--- DATA TO EXAMINE Enclosed Below ---

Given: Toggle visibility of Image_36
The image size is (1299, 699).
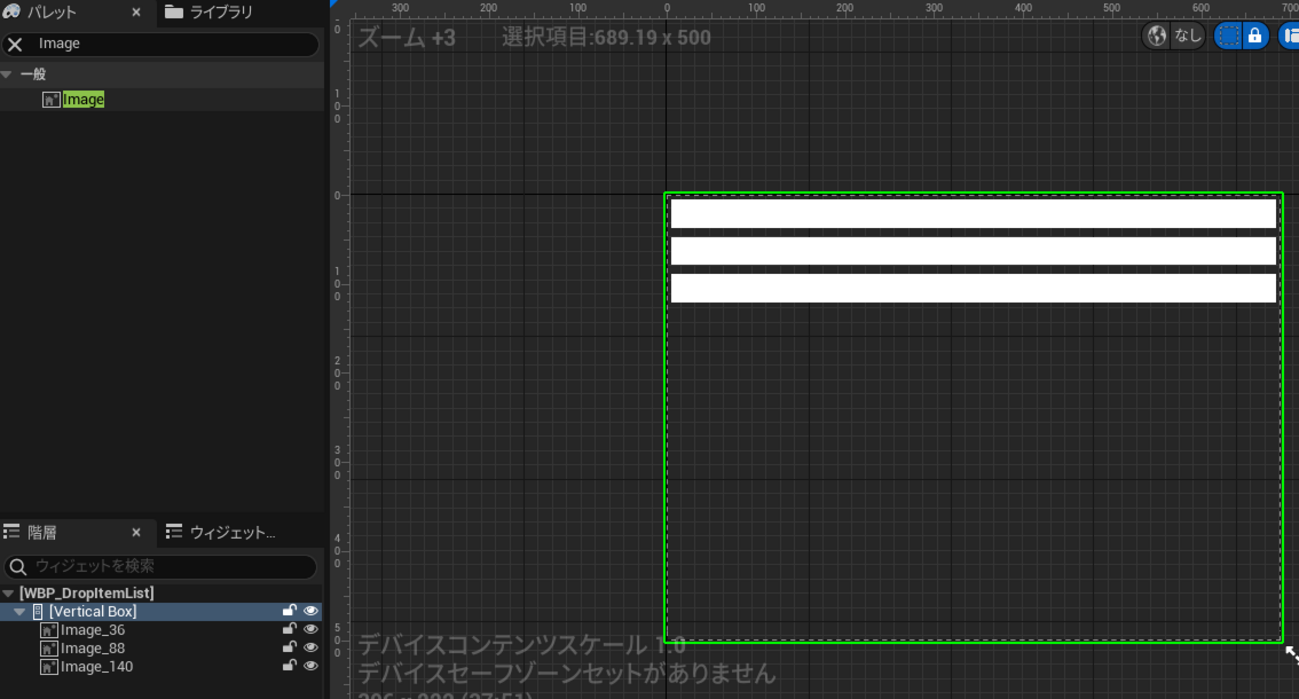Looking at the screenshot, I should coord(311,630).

--- End of Enclosed DATA TO EXAMINE ---
--- DATA TO EXAMINE Enclosed Below ---

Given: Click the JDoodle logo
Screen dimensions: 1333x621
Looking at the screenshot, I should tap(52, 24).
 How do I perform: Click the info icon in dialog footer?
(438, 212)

--- End of Enclosed DATA TO EXAMINE ---

**WORK TO COMPLETE**
Considering the records line by line, how many lines hold the string "Given"? Say only the number.

**OUTPUT OF THE TASK**
2